In the last ten years, dairy emissions have risen by 18 percent, according to a new study about to be released by the UN Food and Agriculture Organization (FAO)’s Climate and Environment Division. It is a study they conducted in close cooperation with the dairy industry, or rather the Global Dairy Platform (GDP), a body that was formed by four of the biggest global dairy giants: Dairy Farmers of America (headquartered in the U.S.), Fonterra (New Zealand), Royal Friesland Campina (the Netherlands) and Arla (the Netherlands). They formed the Platform in 2006 after the release of Livestock’s Long Shadow, the first damning assessment of the livestock sector’s contribution to global greenhouse gas (GHG) emissions, released by the FAO in the same year, according to the GDP’s Donald Moore.
This was the morning event IATP attended Tuesday at the climate talks (COP 24) in Katowice, Poland. The GDP, together with the Global Research Alliance (GRA) on agricultural greenhouse gases, hosted the event featuring the FAO’s assessment of global dairy emissions between 2005-2015, and included government representatives from Kenya and Uruguay. The industry’s membership in the GDP has since grown to 95 members, including China’s dairy giant Mengniu, the U.S.’s Land O’Lakes, Inc., and the International Dairy Federation as part of its Board and Operational Committee. The GDP’s main aim appeared to be to demonstrate that the industry intends to address the climate change challenge while ensuring they can continue to supply dairy to what they claim is six billion people currently consuming it. With the help of Rabobank, they have designed the Dairy Sustainability Framework that plans to address the UN’s sustainable development goals, as well as dairy’s livestock emissions. How? Why, by reducing emissions intensity of dairy production in developing countries, of course.
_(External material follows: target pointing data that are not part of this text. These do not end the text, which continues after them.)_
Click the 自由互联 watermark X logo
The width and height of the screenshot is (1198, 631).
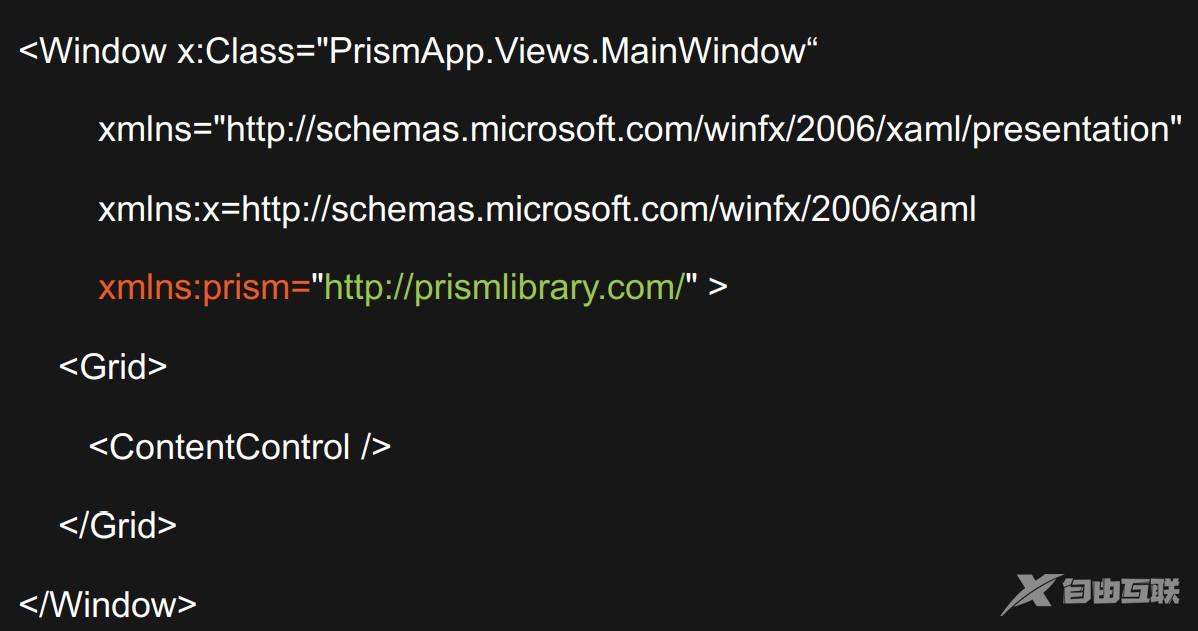click(1028, 594)
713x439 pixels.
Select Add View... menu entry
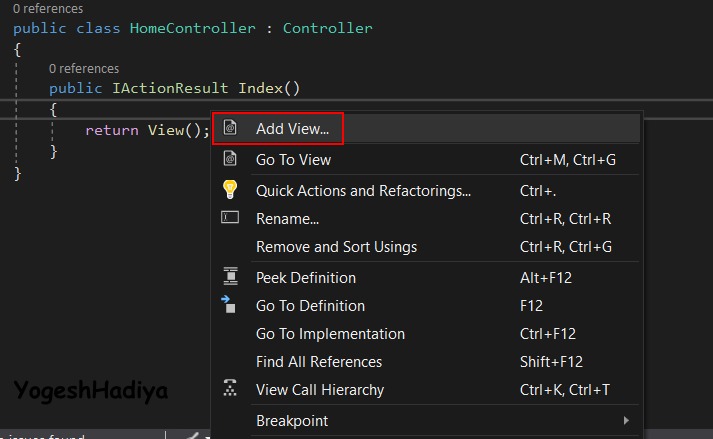[x=292, y=128]
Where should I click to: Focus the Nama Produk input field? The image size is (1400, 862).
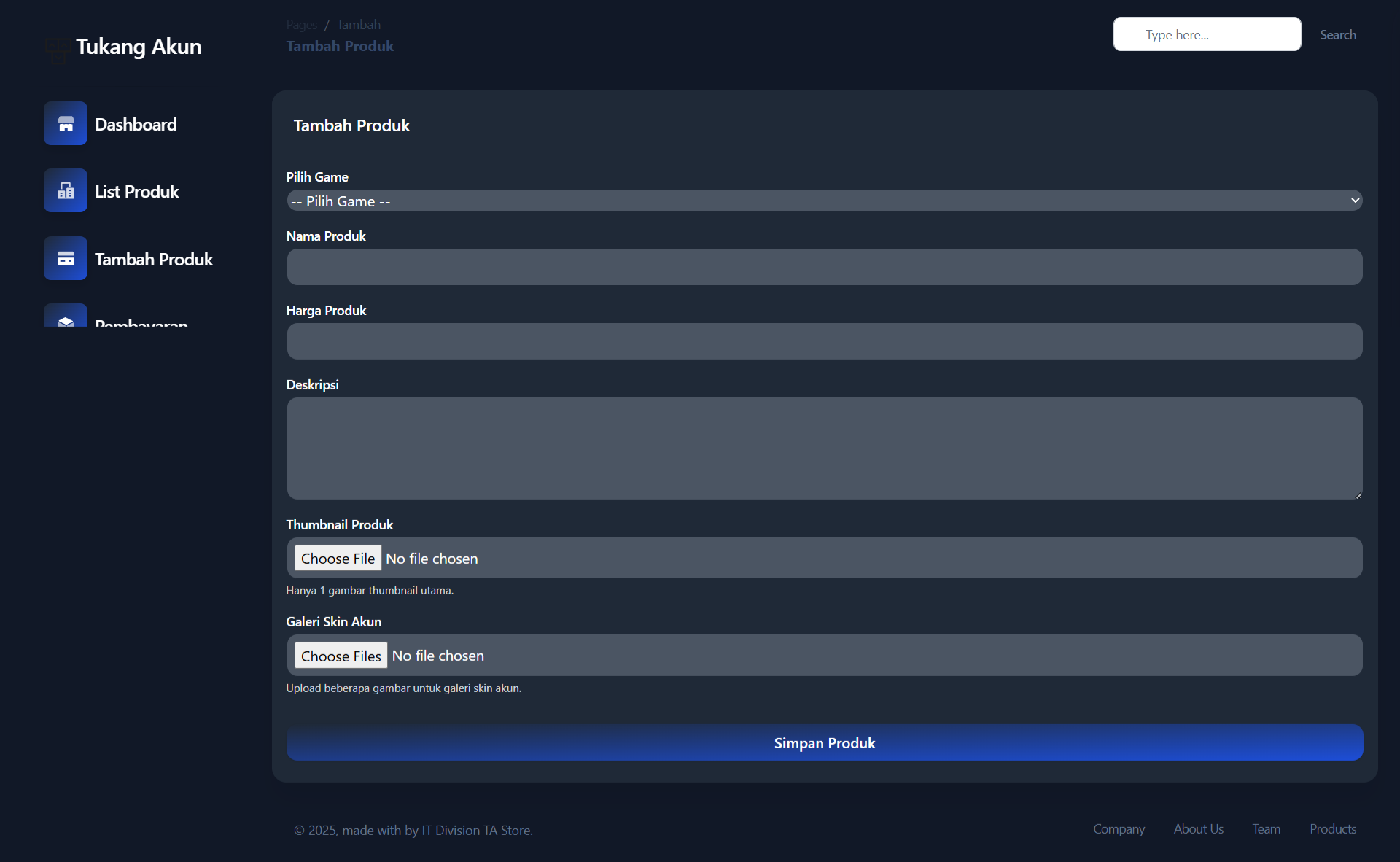coord(824,267)

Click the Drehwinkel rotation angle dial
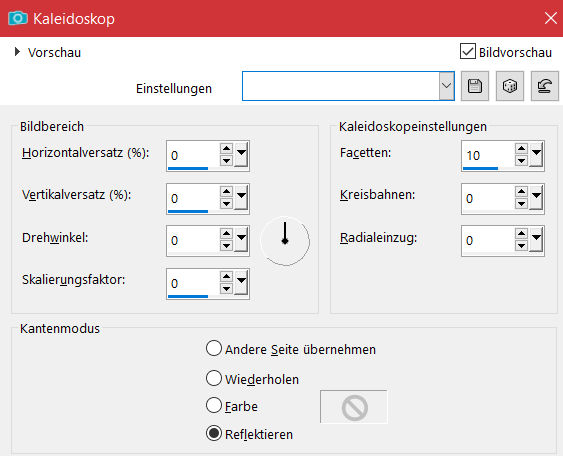pyautogui.click(x=285, y=241)
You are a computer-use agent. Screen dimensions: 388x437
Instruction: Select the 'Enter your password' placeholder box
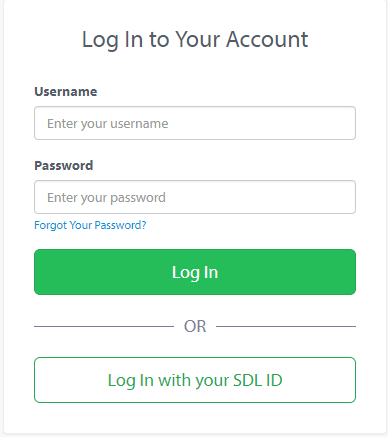195,197
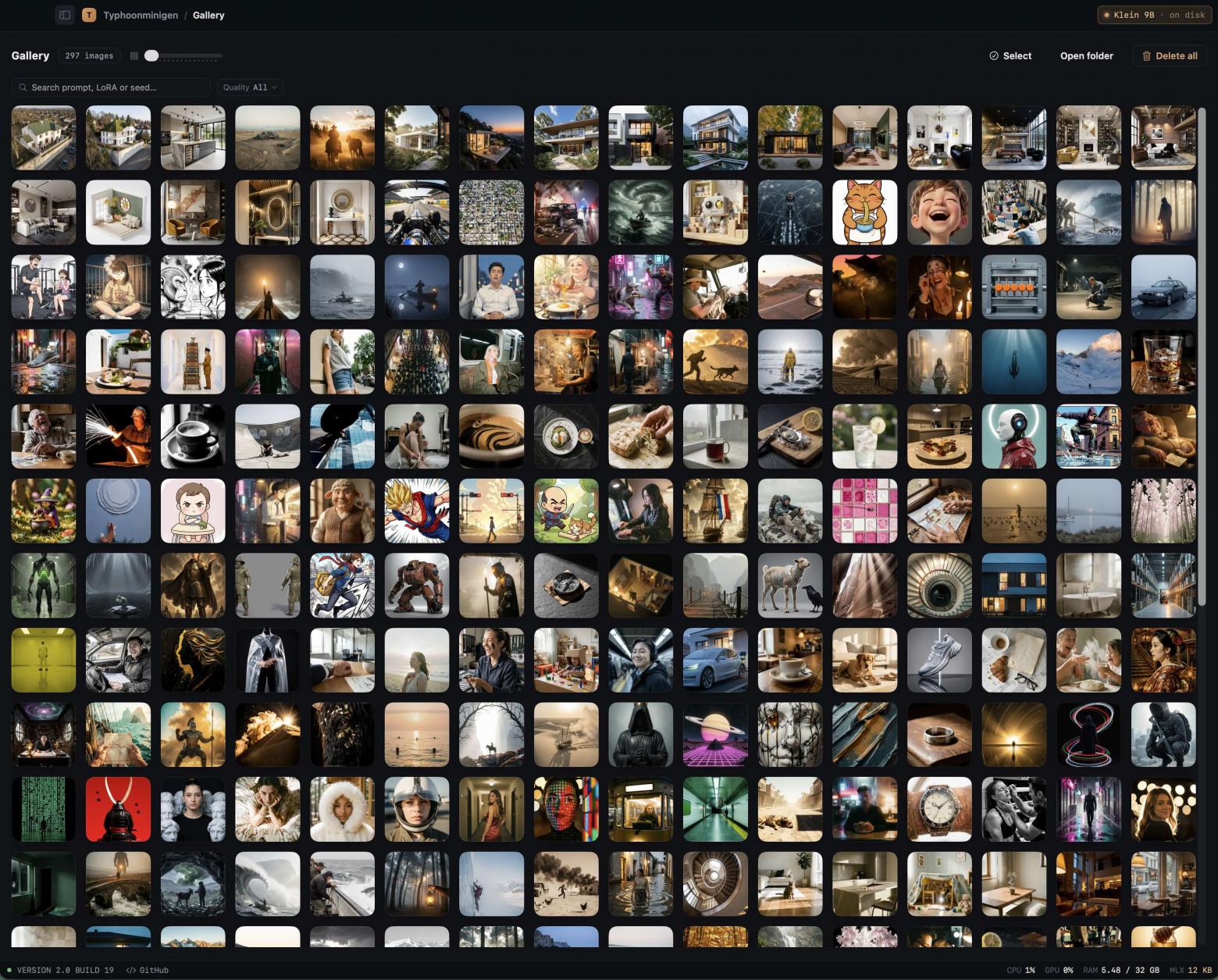Click the GitHub code icon in footer
Viewport: 1218px width, 980px height.
click(130, 970)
FAO’s Martial Bernoux presented the stark findings: Between 2005 and 2015, dairy related emissions have increased by 18 percent, while emissions intensity of dairy production has decreased by 11 percent. Emissions intensity (EI) measures the amount of emissions generated per kilo of milk produced. Had the EI reductions not taken place, says Moore, the dairy sector emissions would have increased by 38 percent. The FAO used its GLEAM methodology to make the calculations. Bernoux suggested that there is much more potential to reduce emissions intensity in developing countries, where farmers have two to three cows on average and produce far less milk than their counterparts in industrialized countries. In short, let’s focus on developing country farmers in Kenya or Uganda, rather than mega-dairies in California that churn out vast quantities of milk, methane and nitrous oxide. The argument goes: If the Kenyan farmer can reduce her five cows to two and still produce 50 liters, we would have saved emissions.
What this conveniently ignores, however, is the total increase in emissions from the ever-growing numbers of dairy cows in the U.S., New Zealand and Europe. In fact, IATP and GRAIN’s Emissions Impossible uses the same GLEAM methodology in quantifying the dairy industry’s emissions. Fonterra and the Dairy Farmers of America, combined with their meat producing counterparts (Cargill, Tyson Foods and JBS), produce more emissions than ExxonMobil, Shell or BP.
There has been a remarkable 30 percent increase in global milk production over the last 10 years, according to Bernoux, with production slower at 2.1 percent growth per annum between 2005-2010 and then 3.1 percent between 2010 and 2015. This production grew in all regions of the world.
When IATP asked if the dairy industry was considering diversifying into other non-dairy portfolios given the imperative to get on a 1.5°C pathway in the next 12 years, Moore’s response was quick and emphatic: The dairy sector is growing. There is a growing demand for dairy, and it is a critical nutritional and food security need. The transformative pathway Bernoux put forward on the dairy industry addressing its emissions? Focus on developing countries emissions intensity reduction and on soil carbon sequestration. The mega dairy companies backing the GDP get a free pass from the FAO—but governments and the rest of us can’t afford to let one of the largest, and fastest-growing, sources of GHG emissions off the hook.